CLSNet standardizes and automates post-trade matching and netting processes, delivering risk mitigation, liquidity optimization and operational efficiencies for currency flows outside of CLSSettlement, including emerging market and developing economy (EMDE) currencies and same-day trades.
Adoption of CLSNet has continued to grow significantly, with the service recording an average daily netted value1 of USD169 billion in the first half of 2025, up 18% compared to the same period in 2024. The CLSNet community now includes the top 12 global banks, alongside a growing roster of regional banks, funds, corporates and non-bank financial institutions.
As settlement risk in the FX market remains a focus, particularly in EMDE currencies and other growing segments, market participants are looking for ways to mitigate risk effectively via automated post-trade services such as CLSNet. The service reduces payments exposed to settlement risk by centralizing, standardizing and automating the netting calculation process.

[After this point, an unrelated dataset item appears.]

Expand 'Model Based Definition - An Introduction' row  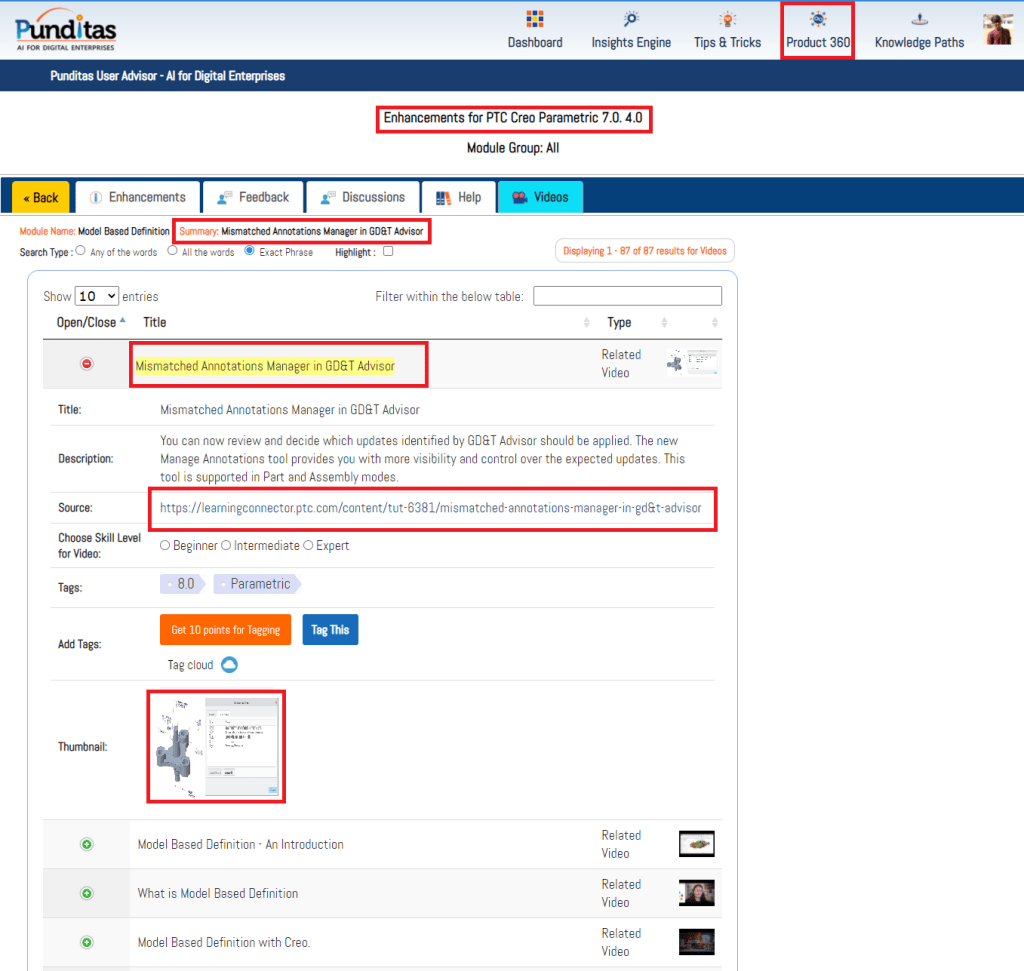(x=86, y=844)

Demand for CLSNet continues to grow, particularly among financial institutions seeking to align with the best practices outlined in Principle 35 of the FX Global Code.2
“By leveraging CLSNet capabilities, we’ll deliver safer, faster and more efficient post-trade processing—freeing up intraday liquidity and reducing settlement risk for our clients.”
Alongside Standard Chartered, several Asian banks are joining the service. CTBC, the Hong Kong branch of a Taiwanese commercial bank, has gone live on CLSNet, meanwhile Maybank, a Malaysian bank, and Taishin, one of the largest commercial banks in Taiwan, have also committed to joining the CLSNet network to mitigate settlement risk within Asian currencies, particularly USD/CNH.
Lisa Danio-Lewis, Chief Growth Officer, CLS commented: “We are delighted to welcome Standard Chartered, CTBC, Maybank and Taishin to the CLSNet community. We are seeing increased demand for proven solutions to address the challenges facing the FX market. As more participants join CLSNet, the resulting network effect will deliver even greater risk reduction and efficiency benefits for all users.”
Tony Hall, Global Head of Global Markets, Standard Chartered commented: “Standard Chartered is proud to join CLSNet, reaffirming our commitment to strong risk management, liquidity efficiency and operational excellence in FX. This step aligns with our role as a signatory to the Global FX Code and our ambition to be the leading Emerging Markets FX house. By leveraging CLSNet capabilities, we’ll deliver safer, faster and more efficient post-trade processing—freeing up intraday liquidity and reducing settlement risk for our clients. Another stride towards world-class infrastructure, smarter execution, and market leadership.”
1 Netted value refers to bilateral net payment amounts calculated by CLSNet.2 Principle 35 states, inter alia:
Where practicable, Market Participants should eliminate Settlement Risk, for example by using settlement services that provide PvP settlement.
Where Settlement Risk cannot be eliminated, Market Participants should reduce the size and duration of their Settlement Risk as much as practicable. The netting of FX settlement obligations (in particular the use of automated netting systems) is encouraged.